Let’s back up: poking around, this idea seems to trace back to the work of one Chris Arnade. He’s an amatuer journalist/photographer who is a sort of secular saint by virtue of his leaving his job of 20 years as a Wall Street quant in order to hang with and photograph poor people. He was unhappy with the Wall Street culture; they also closed his area due to post Great Recession regulatory burdens, and he got a buyout and retired. (1) Starting around 2012, he began to publish his writings and photos, where he coined or at least popularized the idea of front and back row kids. He just recently published a book (disclosure: I have not read it).

The idea seems to be that the kids who sit in the front row of classrooms are the ambitious leaders who rise above such trivia as race, sex, religion and any brand of localism from nationalism on down, while the kids who sit in the back have no ambitions and are fettered by their failure to rise above race and sex, and cling to their Bibles and their loyalty to place. Kids who are ambitious and smart want to sit up front so that they don’t miss anything and get noticed; kids in the back just want to be left alone, and see no value in school. More or less.

The bastion of the first group is of course the Democratic party; the second group voted for Trump. This is evidently interpreted as a failure by Democrats to understand the less enlightened, and of Trump (diabolically?) capitalizing on that very lack of enlightenment. In other words, the smart, good people failed to understand the stupid, bad people, who then voted for Trump as one of their own – or something. It doesn’t quite make sense. In what sense are people who can’t understand people outside their tribe ‘smart’? In what sense are people who value home and God ‘stupid’? Makes a fellah wonder…

Today, however, I’m not here to criticize this particular flavor of bigotry. Rather, it just happens to illustrate today’s Orwellian euphemism: Critical Thinking. To be fully Orwellian, the euphemism must not only avoid saying what it really means, but must say the opposite of what it means. Thus, critical thinking as used today means mindless conformity, the kind of mindless conformity displayed by the kids who sit in the front rows and kiss teacher hindquarters for a decade and a half.

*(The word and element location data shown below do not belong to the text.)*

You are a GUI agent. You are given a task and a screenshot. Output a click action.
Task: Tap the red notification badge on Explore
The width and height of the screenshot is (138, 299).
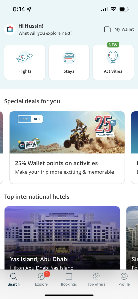click(x=47, y=274)
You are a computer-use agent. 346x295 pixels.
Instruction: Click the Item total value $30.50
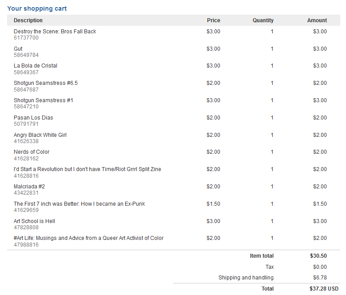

Just as our last Orwellian euphemism, Academic Freedom, might be expected to result in a wide variety of views being expressed without fear of repercussions, but instead results in a viciously-enforced uniformity of thought, Critical Thinking might be imagined as equipping the critical thinker with the tools to criticize, oh, schooling, say. Or his teacher’s political or social assumptions. Or the conclusions of his social class.

Nope. Critical thinkers don’t ever seem to get around to dredging up, let alone criticizing, their own deeply held assumptions, except when those assumptions – say, loyalty to God, family and village – contradict what their teachers think. Then, in the unlikely event the student were to push back (no chance those front row kids are pushing back – they have future careers and success to think of!) those core beliefs are not so much criticized as laughed off stage. The point of critical thinking, in practice, is to prevent any thoughts critical of the assumptions that underlie the attitudes and goals of the front row kids, while making rejection of those held (maybe – the case has not been made) by the back row kids a requirement for membership in the Kool Kids Klub.

If you were to ask any of Arnade’s current or former peers if they have good critical thinking skills, they would pronounce them excellent. And remain unable to understand those poor back seat kids, except through an analysis such as Arnade’s that runs no real risk of upsetting their own feelings of moral and intellectual superiority.

  1. According to Wikipedia, he’s also a socialist, of the ‘retire young from a mid-6-figure Wall Street job to pursue my hobbies’ style socialists. Wonder what those back row kids would think of that?